In view of the judicial determination rendered by the Appellate Division, I believe that a member of the public may tape record open meetings of public bodies, so long as tape recording is carried out unobtrusively and in a manner that does not detract from the deliberative process.
The resolution that you presented generally permits the use of recording devices at open meetings. However, it requires that:
"Any person wishing to record a public meeting of the Village Board of Trustees, or any other Village Board, or any portion of such meeting, shall inform the Village Clerk prior to commencement of the meeting, so as to enable the Village Clerk to inform those in attendance of the fact that the meeting is to be recorded."
In this regard, I know of no judicial decision that has dealt with such a requirement, and the question in my view, as it will be with respect to my remarks concerning other aspects of the resolution, is whether the requirement is reasonable.
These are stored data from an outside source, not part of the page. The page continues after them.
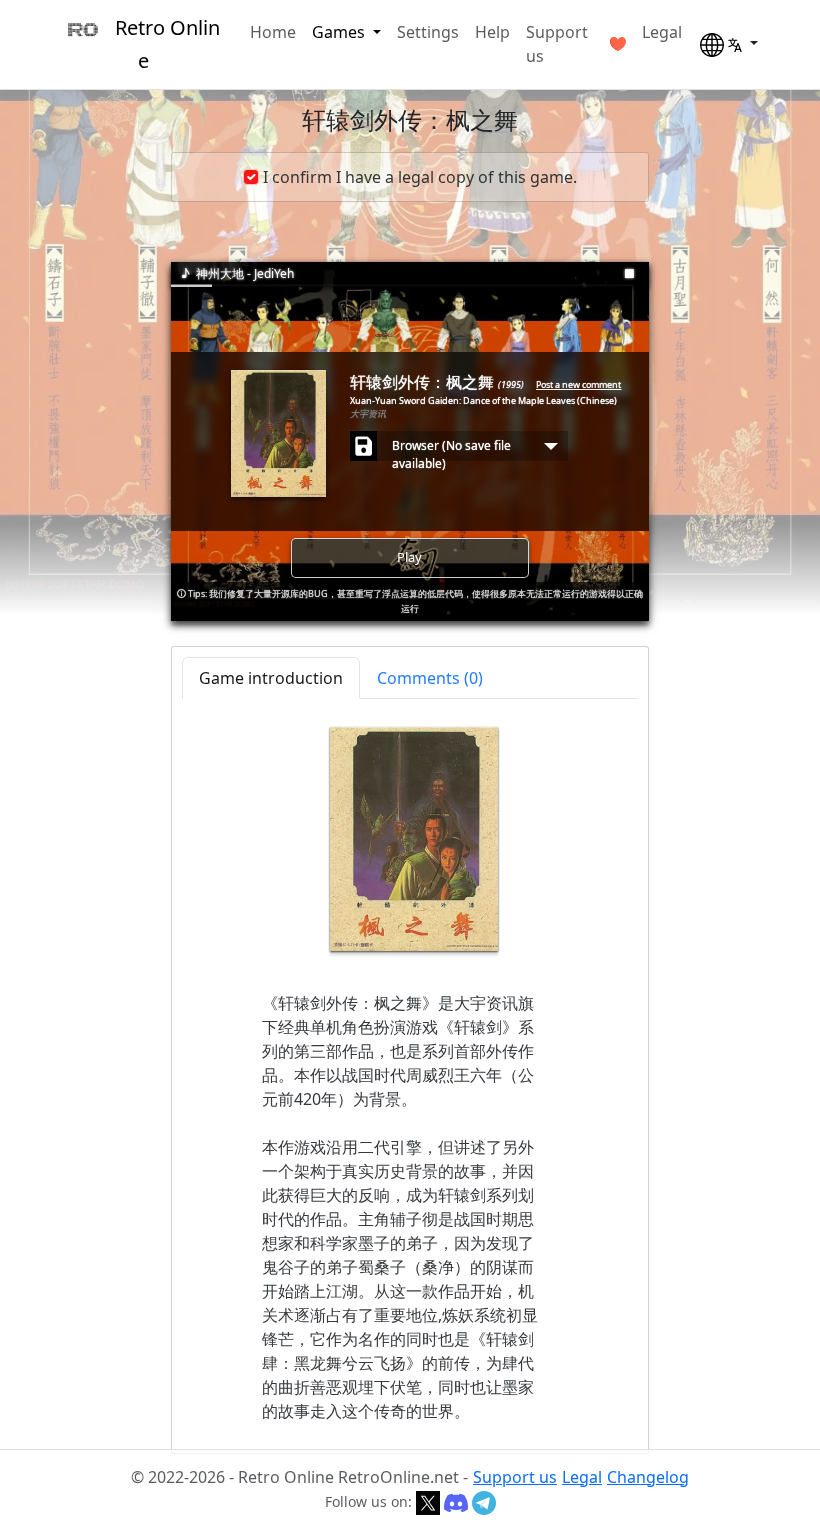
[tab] (430, 678)
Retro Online (167, 44)
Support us (557, 44)
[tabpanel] (410, 1075)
From my perspective, since the requirement does not diminish the privilege of using a recording device at a meeting, but rather appears to be intended to enable those in attendance to know that their comments will be recorded, it represents a valid exercise of authority by the Board of Trustees.
Nevertheless, other requirements imposed by the resolution are, in my view, beyond the scope of that authority. One such provision states that:
"Any recording device, once activated, should remain activated at least until such time as all discussion concerning a particular agenda item is complete, so as to capture the full discussion thereof..."
In my opinion, the provision quoted above is unenforceable and, therefore, unreasonable. If the cassette used by a person in attendance runs out and he or she has no other cassette, that person simply cannot tape the entirety of a discussion. The same would be so if a battery runs out and a recorder can no longer be used. Further, while members of the public the right to attend meetings of public bodies, I do not believe that public bodies have the right to require that those in attendance remain at the meeting for the entirety of a discussion of an agenda item or a meeting.
The other provision of questionable validity states that:
"No more than two recording devices may be in operation at any one time, and any person undertaking to record a meeting, or a portion thereof, shall be deemed to have consented to make the recording, or a copy thereof available to any other person, including the Board, upon request, at the requesting person's sole cost and expense..."
Other aspects of the resolution deal with the placement of recording devices and requirements that they be used in a manner that is neither distracting nor obtrusive. That being so, I question whether a limitation on the number of recording devices permitted can be valid. If people place the devices under their seats or on their laps, it is unlikely that the devices would be distracting or obtrusive, and the number of devices used inconspicuously should in my opinion be unlimited.
Perhaps more importantly, if a member of the public records a meeting, I believe that the tape is the property of that individual. I cannot envision how the Village could enforce the requirement that an individual who tape records a meeting provide a copy "to any other person." Moreover, while the Village and other municipalities are required by law to maintain records for certain periods of time (see Arts and Cultural Affairs Law, Article 57-A), a member of the public could erase, reuse or destroy a tape that he or she owns at any time. I hope that I have been of some assistance.